**CHALLENGES:**
[1] In the forum thread, how many lines of Python code were written to combine the archives, caches and databases?
[2] Mark each statement (a), (b), (c) as agreeing or not with the forum thread, answering yes or no and quoting the deciding words. (a) The threads recovered from Bing Cache came with their images. (b) feralimal pointed out that the post creation dates are wrong. (c) luddite says pushamaku worked on the project for a month.
[3] Write the next part of the forum thread, picking up after its final post.

──────── SOURCE TEXT

Edit: Many of the threads above were recovered from Bing Cache, unfortunately their cache did not have any images saved. :/


----------



## Forrest (Oct 19, 2020)

Well that was quite the internet cliffhanger! Again. Thank you and congratulations!


----------



## luddite (Oct 19, 2020)

This is incredible @pushamaku - well done, I really don't think that anyone knows how much effort you put into this and I know you are too humble to say it... so everyone, our good man @pushamaku has worked for a month, over his holidays and outside of his working hours to get this up. Let me be clear when I tell you that the backups were really a mess of junk code and really required a ton of massaging, tweaking and testing to get this live.


----------



## feralimal (Oct 19, 2020)

Yes - excellent work!  So glad to see https://stolenhistory.net/threads/c...alyst-to-a-technocratic-new-world-order.1897/

One thing is the post creation dates are wrong.  Is there a possibility of adding that pretty useful data to the content?  Perhaps as an additional note or comment?


----------



## Felix Noille (Oct 19, 2020)

@pushamaku  Magnificent achievement


----------



## luddite (Oct 19, 2020)

feralimal said:


> Yes - excellent work!  So glad to see https://stolenhistory.net/threads/c...alyst-to-a-technocratic-new-world-order.1897/
> 
> One thing is the post creation dates are wrong.  Is there a possibility of adding that pretty useful data to the content?  Perhaps as an additional note or comment?


I think you didn't have a good enough look ?


----------



## Citezenship (Oct 19, 2020)

pushamaku said:


> I believe this update has been completed successfully.
> 
> In additional to the recovered replies that are linked at the bottom of all the Sh.org OPs, see below for the links to the new threads recovered.
> 
> ...


This is a fantastic effort, thank you all very much!


----------



## Huaqero (Oct 19, 2020)

You guys are awesome!


----------



## conductor (Oct 20, 2020)

This really is incredible work. Above and beyond the call of duty. Thank you!


----------



## HollyHoly (Oct 20, 2020)

this is making my eyes leak water, thank you, Pushamaku


----------



## Taira Earth (Oct 20, 2020)

I'm so happy for you! It must have been very hard work.
Thank you to everyone involved in this project!!


----------



## Referent (Oct 21, 2020)

Quite the feat--bravo and thank you (all) regarding the restored comments and threads.  A blessing to many and definitely great karma.


----------



## Tarheel (Oct 21, 2020)

luddite said:


> This is all thanks to @pushamaku who did a ton of coding to make this happen. Nearly 3,000 lines of python code was written to wrangle the archives, caches and databases all together in a seamless and error free way. He has literally retrieved the stolen history!



"He has literally retrieved the stolen history!"

Love it. A humble thank you too the parties involved with getting this forum structured and restoring .org information.

You guys are animals - I am super impressed with the organization and haste y'all are working with!


----------



## JWW427 (Oct 21, 2020)

Nice job!
Keep those wheels greased.
I didn't think it was possible, but pushamaku said you can surf a mud flood with an old school 12ft wooden board.


----------



## luddite (Oct 24, 2020)

*Downtime Required: For a SSL Certificate change and a new chat room.

────────────────
──────── RECORDS SHOWN

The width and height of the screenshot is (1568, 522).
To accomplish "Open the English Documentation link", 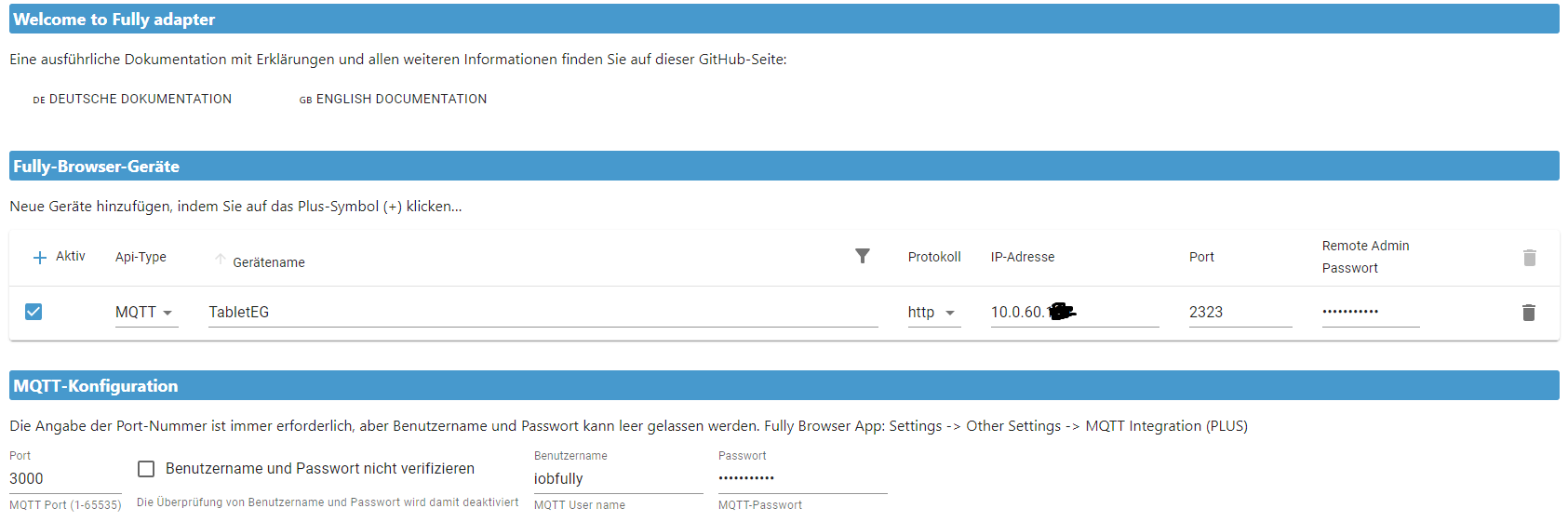I will (x=393, y=100).
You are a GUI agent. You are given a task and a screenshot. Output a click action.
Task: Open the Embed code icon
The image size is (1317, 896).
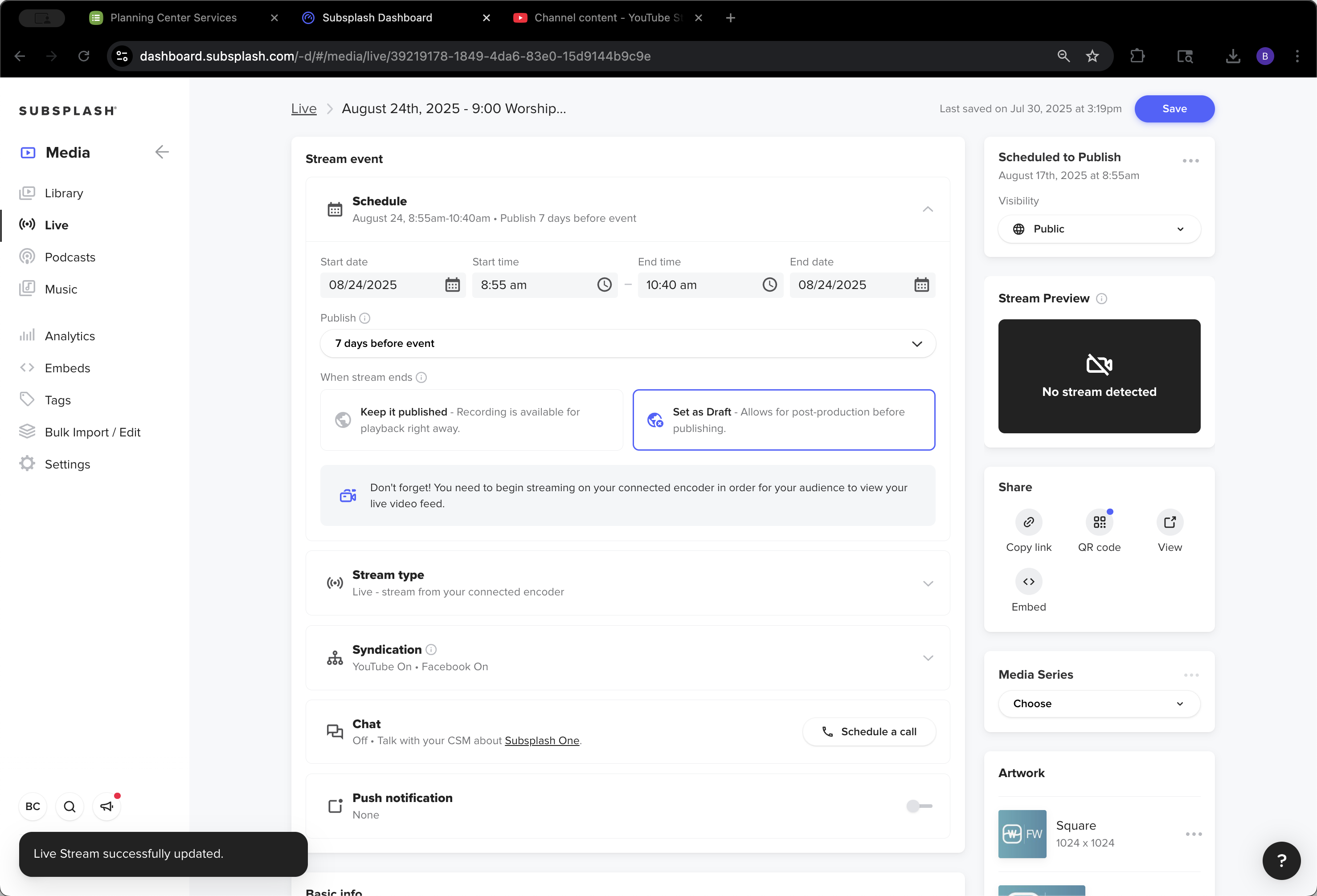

────────────────

**RESULTS OF THE TASKS:**
[1] Nearly 3,000 lines.

[2]
(a) No: "unfortunately their cache did not have any images saved."
(b) Yes: "One thing is the post creation dates are wrong."
(c) Yes: "has worked for a month, over his holidays and outside of his working hours"

[3]
Update: Success. *Site was updated successfully and was only down for about 10 seconds


----------



## luddite (Nov 11, 2020)

*New Chat Feature being Rolled out for Verified Users.*

All, it is with great pride that we are introducing a new feature called 'chat'. Basically we are disbanding Discord due to it's censorship and owners.

@pushamaku has spent a large amount of time integrating a new Mattermost Open Source Self Hosted chat directly into the sh.net site and I have spent even less time setting up the server  . Usernames have been reserved and in some cases slightly modified to meet the mattermost standards.

Click chat in the header menu items (verified users only) and you can also use the standalone apps for it (we find the apps rock solid). See pic below.





Also you can download and install a client Download Mattermost for most devices and operating systems.

Regular members will be given access once we get over the initial teething period.

*CHAT RULES: Don't be a pest. No porn, gore etc. You know the drill. We reserve the right to add more rules.*


----------



## codis (Nov 11, 2020)

A related question: In which time zone is the server located ?
That might be useful to interpret the timestamps on posts.


----------



## dreamtime (Nov 11, 2020)

codis said:


> A related question: In which time zone is the server located ?
> That might be useful to interpret the timestamps on posts.



Depends on your personal time zone settings, afaik


----------



## codis (Nov 11, 2020)

I'm pretty sure this is the server's local time.


----------



## dreamtime (Nov 11, 2020)

codis said:


> View attachment 2678
> 
> I'm pretty sure this is the server's local time.



I think it's European Central Time per your settings.


----------



## pushamaku (Nov 12, 2020)

dreamtime said:


> codis said:
> 
> 
> > View attachment 2678
> ...



If you're on the wrong time zone, then go to your Account Preferences and select the Time zone you want.


----------



## codis (Nov 12, 2020)

This my time zone, right ?
The server displays times according to his own time zone, it would be a complete mess otherwise.

I'm being on several other (technical) fora related to my day job, most are located in the US.
They use one of the US time zones - which complicates things occasionally.


----------



## feralimal (Nov 12, 2020)

Out of interest, what censorship did you bump into with Discord?


----------



## dreamtime (Nov 12, 2020)

feralimal said:


> Out of interest, what censorship did you bump into with Discord?



We haven't experienced any censorship in our channel.

Main benefits of a self-hosted chat, in my view, is more privacy and security (discord has the worst privacy policy), and it's less likely that someone shuts things down at one point, because it will only be a question of time until they follow the path of Facebook and Reddit.


----------



## feralimal (Nov 12, 2020)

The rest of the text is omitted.